== Solicitud 1 ==
Reproduce los registros, con las peticiones incluidas, desde el comienzo hasta la línea que contiene "(x=374, y=137)", ambos extremos incluidos. Ajusta las coordenadas de las respuestas sumando 43 a cada número, sin modificar las peticiones ni sus muestras de formato.

Pero, naturalmente, si es así, la incorporación y la adquisición de la condición de business corporation no tiene nada que ver con que los administradores deban gestionar las grandes empresas teniendo en cuenta intereses distintos de los de los accionistas. El Estado tiene herramientas mucho más adecuadas y eficaces para dirigir la actuación de las grandes empresas: impuestos, subvenciones y regulación.
¿Qué aporta esta "new concesión theory"? Nada:
La nueva teoría de las concesiones nos ayuda a comprender por qué el derecho de sociedades debe exigir lealtad hacia el derecho y la ley, incluso cuando entra en conflicto con los objetivos de maximización de ganancias
En realidad, es la ley en general - si no no sería ley - la que "exige" a los administradores sociales que se conduzcan como tales respetando las normas jurídicas aplicables. No el Derecho de Sociedades. La legalidad es un constraint o un límite externo al ejercicio de las funciones de un administrador. El autor pone el siguiente caso:
Consideremos, por ejemplo, a los administradores de una sociedad que tienen la oportunidad de participar en conductas anticompetitivas lucrativas pero ilícitas, que permanecen perpetuamente indetectadas y con escasa aplicación de la ley. Si el cumplimiento normativo fuera un conjunto de reglas dispositivas, tales directivos corporativos se verían incentivados a infringir la ley para obtener mejores resultados que las sociedades que cumplen la normativa. El argumento a favor de invertir en cumplimiento legal es particularmente fuerte para las grandes empresas que pueden superar a los Estados modernos en importancia política y social.

== Solicitud 2 ==
En el texto sobre la nueva teoría de las concesiones, ¿por qué los administradores se verían incentivados a infringir la ley si el cumplimiento normativo fuera un conjunto de reglas dispositivas?

== Registros ==
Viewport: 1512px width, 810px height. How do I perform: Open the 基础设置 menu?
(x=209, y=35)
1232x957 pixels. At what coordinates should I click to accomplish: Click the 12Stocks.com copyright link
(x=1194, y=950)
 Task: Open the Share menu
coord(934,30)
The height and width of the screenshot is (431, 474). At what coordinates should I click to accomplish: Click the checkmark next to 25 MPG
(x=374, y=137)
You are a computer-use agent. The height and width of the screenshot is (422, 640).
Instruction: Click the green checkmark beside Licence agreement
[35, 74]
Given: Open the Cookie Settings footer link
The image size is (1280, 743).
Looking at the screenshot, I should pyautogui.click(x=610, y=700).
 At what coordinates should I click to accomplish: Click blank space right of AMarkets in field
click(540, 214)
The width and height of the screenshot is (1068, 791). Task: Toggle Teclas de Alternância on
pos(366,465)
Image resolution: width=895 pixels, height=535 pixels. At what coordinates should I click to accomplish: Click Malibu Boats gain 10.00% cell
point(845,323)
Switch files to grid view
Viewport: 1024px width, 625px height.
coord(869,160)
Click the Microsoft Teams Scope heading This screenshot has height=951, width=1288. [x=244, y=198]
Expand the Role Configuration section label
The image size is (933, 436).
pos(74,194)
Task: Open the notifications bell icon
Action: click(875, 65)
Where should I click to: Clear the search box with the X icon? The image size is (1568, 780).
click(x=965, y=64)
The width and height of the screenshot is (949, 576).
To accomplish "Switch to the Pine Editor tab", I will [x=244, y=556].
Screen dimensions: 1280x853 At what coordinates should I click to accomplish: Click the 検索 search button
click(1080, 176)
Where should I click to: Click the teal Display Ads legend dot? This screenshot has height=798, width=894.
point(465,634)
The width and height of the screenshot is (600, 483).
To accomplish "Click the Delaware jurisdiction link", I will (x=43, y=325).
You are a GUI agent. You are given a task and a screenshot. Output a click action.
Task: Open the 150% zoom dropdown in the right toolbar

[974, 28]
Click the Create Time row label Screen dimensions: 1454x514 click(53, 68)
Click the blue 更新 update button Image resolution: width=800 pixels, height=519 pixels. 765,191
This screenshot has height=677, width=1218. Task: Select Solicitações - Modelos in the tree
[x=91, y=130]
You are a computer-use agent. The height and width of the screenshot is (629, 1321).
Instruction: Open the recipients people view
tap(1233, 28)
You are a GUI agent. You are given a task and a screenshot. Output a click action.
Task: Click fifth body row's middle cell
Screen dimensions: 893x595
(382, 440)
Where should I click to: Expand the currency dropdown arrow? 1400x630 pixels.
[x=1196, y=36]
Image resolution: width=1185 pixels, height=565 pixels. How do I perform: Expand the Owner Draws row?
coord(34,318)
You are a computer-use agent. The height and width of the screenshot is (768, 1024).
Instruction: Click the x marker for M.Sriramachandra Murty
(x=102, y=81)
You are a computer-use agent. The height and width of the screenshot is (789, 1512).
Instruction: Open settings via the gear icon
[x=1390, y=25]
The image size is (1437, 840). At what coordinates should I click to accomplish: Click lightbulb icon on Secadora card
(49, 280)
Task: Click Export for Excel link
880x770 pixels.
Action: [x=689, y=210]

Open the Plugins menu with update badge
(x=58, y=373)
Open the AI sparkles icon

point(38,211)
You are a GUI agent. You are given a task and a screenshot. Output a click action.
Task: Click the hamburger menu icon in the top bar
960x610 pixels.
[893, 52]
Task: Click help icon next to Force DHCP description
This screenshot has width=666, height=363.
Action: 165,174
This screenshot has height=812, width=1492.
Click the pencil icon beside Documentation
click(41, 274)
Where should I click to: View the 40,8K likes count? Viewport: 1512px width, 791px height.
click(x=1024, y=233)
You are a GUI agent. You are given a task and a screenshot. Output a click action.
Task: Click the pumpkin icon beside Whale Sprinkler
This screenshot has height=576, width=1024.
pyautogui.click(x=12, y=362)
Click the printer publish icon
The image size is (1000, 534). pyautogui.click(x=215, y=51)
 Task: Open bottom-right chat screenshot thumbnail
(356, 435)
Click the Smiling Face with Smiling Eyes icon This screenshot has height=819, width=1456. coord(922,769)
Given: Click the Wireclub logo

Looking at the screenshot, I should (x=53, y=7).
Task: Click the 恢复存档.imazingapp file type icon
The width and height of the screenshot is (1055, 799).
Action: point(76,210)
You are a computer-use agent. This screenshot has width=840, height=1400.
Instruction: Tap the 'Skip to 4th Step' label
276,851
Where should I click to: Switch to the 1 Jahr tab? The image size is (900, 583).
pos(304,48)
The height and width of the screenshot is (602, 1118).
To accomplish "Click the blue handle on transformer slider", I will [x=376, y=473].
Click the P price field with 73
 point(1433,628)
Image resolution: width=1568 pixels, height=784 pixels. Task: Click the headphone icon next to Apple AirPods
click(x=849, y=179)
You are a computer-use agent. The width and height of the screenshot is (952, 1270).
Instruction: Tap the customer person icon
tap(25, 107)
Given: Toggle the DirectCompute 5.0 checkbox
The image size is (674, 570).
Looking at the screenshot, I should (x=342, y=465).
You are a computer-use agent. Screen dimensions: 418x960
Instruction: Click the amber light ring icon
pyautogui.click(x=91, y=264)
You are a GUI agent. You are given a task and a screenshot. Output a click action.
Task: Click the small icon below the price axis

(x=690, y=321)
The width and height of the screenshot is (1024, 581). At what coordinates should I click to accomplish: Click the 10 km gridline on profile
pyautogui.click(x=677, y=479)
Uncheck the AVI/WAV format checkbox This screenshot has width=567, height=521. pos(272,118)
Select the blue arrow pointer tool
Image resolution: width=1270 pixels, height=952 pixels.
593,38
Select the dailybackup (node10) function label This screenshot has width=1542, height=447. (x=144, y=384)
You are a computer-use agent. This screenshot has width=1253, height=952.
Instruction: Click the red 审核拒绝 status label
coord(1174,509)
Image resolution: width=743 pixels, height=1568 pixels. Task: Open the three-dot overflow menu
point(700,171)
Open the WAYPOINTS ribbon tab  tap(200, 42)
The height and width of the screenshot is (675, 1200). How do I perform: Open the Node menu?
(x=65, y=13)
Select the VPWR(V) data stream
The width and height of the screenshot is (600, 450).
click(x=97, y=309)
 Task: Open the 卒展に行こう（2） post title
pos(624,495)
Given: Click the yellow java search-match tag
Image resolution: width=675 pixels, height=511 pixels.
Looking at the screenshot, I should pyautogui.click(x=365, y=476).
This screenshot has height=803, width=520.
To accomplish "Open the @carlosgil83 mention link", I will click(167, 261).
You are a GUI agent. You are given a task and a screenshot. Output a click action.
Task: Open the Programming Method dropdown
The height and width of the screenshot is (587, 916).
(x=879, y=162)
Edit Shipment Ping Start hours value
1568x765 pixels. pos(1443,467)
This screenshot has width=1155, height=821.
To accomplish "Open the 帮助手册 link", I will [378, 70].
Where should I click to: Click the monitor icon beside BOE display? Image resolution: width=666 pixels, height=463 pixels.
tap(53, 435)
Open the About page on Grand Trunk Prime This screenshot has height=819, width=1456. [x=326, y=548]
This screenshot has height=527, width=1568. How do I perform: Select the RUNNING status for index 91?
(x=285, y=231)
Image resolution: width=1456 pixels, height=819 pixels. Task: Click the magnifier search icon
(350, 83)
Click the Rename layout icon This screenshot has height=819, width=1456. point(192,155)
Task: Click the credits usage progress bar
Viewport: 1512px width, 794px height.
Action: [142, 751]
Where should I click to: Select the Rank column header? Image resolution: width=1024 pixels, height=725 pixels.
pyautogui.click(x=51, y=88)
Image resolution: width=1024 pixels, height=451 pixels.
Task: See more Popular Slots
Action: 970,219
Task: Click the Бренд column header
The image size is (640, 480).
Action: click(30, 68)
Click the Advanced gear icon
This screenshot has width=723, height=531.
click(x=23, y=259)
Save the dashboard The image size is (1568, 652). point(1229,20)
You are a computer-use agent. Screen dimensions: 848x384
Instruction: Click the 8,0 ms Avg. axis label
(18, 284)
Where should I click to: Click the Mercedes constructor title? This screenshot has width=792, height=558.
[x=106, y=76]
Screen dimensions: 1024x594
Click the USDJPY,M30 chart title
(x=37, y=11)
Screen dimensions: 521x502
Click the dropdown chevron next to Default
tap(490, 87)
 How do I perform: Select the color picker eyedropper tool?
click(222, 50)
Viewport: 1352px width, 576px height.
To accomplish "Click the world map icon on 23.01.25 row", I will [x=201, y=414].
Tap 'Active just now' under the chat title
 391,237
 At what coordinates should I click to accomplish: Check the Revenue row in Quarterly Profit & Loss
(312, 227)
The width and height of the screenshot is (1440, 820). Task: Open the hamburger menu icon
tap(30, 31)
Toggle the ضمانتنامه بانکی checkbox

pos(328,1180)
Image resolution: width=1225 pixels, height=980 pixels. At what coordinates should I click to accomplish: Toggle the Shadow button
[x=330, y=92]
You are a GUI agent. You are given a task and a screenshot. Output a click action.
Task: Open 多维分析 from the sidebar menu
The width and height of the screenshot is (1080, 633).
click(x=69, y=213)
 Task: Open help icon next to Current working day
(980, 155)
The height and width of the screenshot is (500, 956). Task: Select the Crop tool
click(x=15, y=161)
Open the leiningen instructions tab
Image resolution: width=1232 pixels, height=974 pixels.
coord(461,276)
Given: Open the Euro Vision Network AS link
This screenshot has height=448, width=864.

== Respuesta completa 1 ==
Viewport: 1512px width, 810px height. How do I perform: Open the 基础设置 menu?
(x=252, y=78)
1232x957 pixels. At what coordinates should I click to accomplish: Click the 12Stocks.com copyright link
(x=1237, y=993)
 Task: Open the Share menu
coord(977,73)
The height and width of the screenshot is (431, 474). At what coordinates should I click to accomplish: Click the checkmark next to 25 MPG
(x=417, y=180)

== Respuesta completa 2 ==
Se verían incentivados a infringir la ley para obtener mejores resultados que las sociedades que cumplen la normativa. El ejemplo plantea conductas anticompetitivas lucrativas pero ilícitas, que permanecen perpetuamente indetectadas y con escasa aplicación de la ley.